### RECORDS TO PROCESS

____

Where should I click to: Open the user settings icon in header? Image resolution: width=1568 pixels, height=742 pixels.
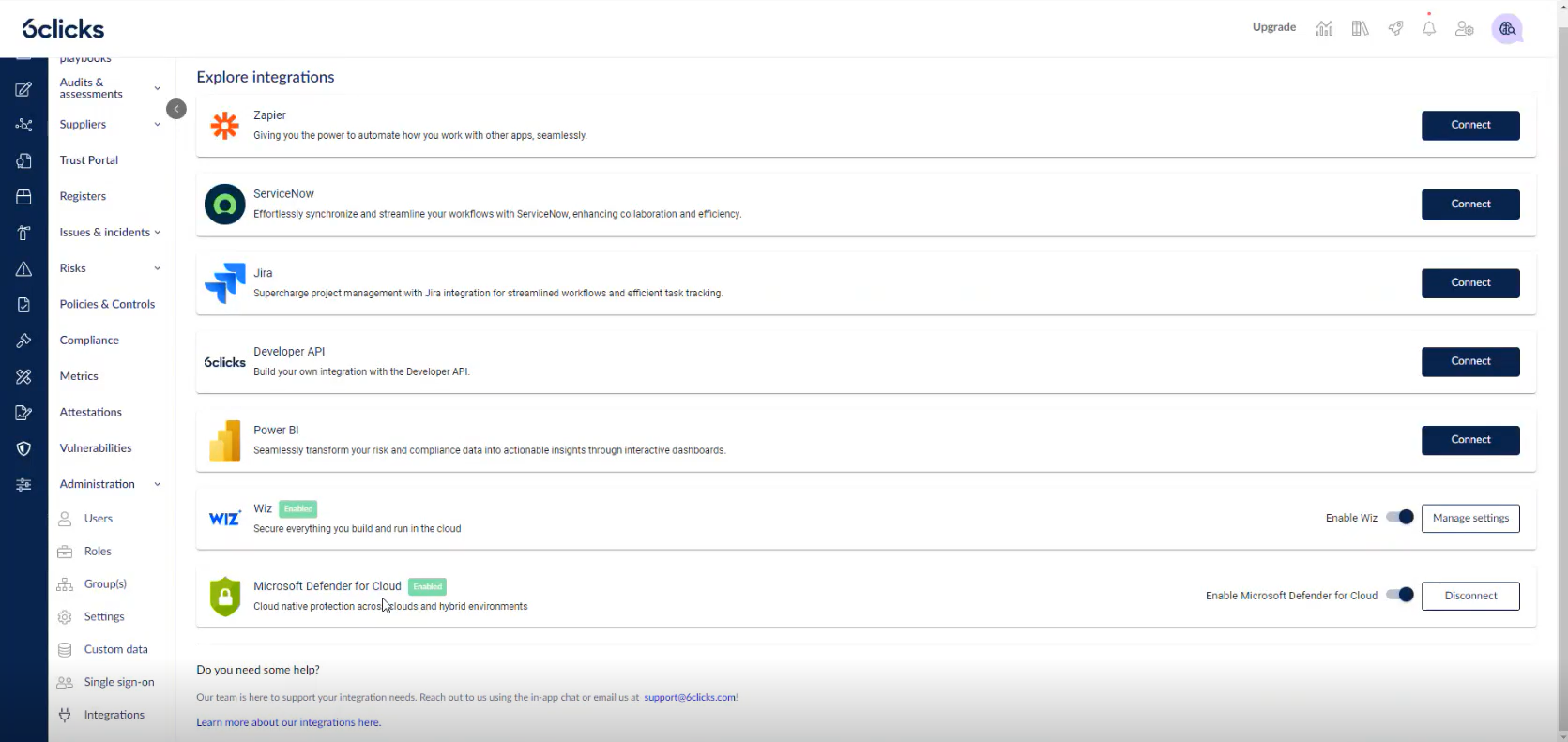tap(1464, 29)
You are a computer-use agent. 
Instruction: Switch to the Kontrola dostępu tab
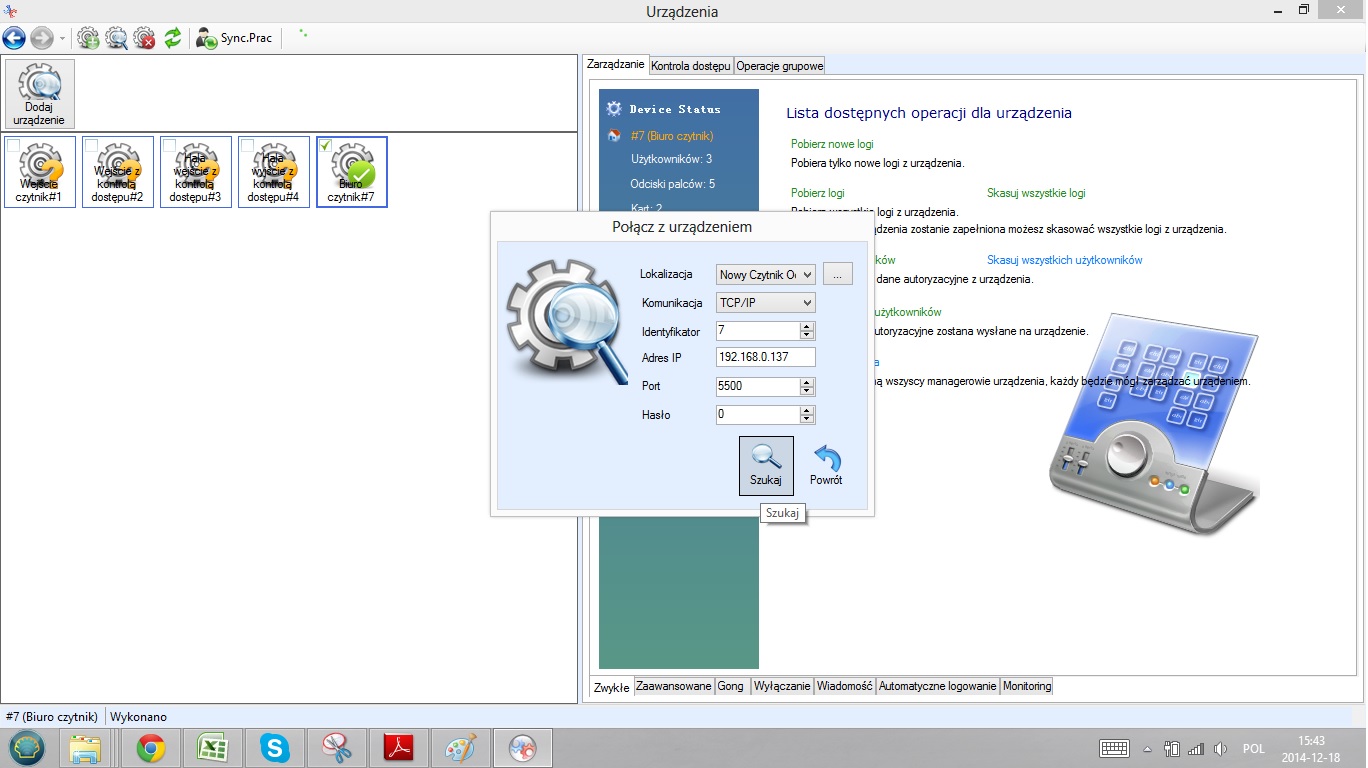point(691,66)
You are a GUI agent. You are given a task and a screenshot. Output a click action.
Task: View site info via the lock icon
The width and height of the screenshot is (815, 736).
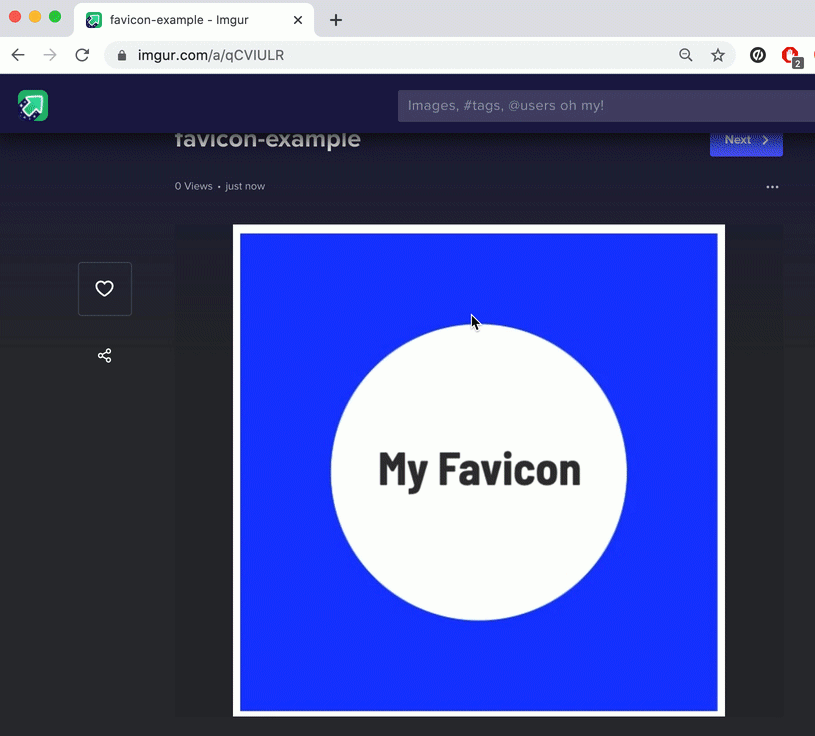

____

### TASK DIRECTIONS
Quote the material word for word, dropping any images it holds.

### WRITTEN SOLUTION
Where should I click to: Open the user settings icon in header? Image resolution: width=1568 pixels, height=742 pixels.
tap(1464, 29)
You are a computer-use agent. 
Instruction: Switch to the Kontrola dostępu tab
point(691,66)
You are a GUI agent. You are given a task and a screenshot. Output a click action.
Task: View site info via the lock icon
The width and height of the screenshot is (815, 736).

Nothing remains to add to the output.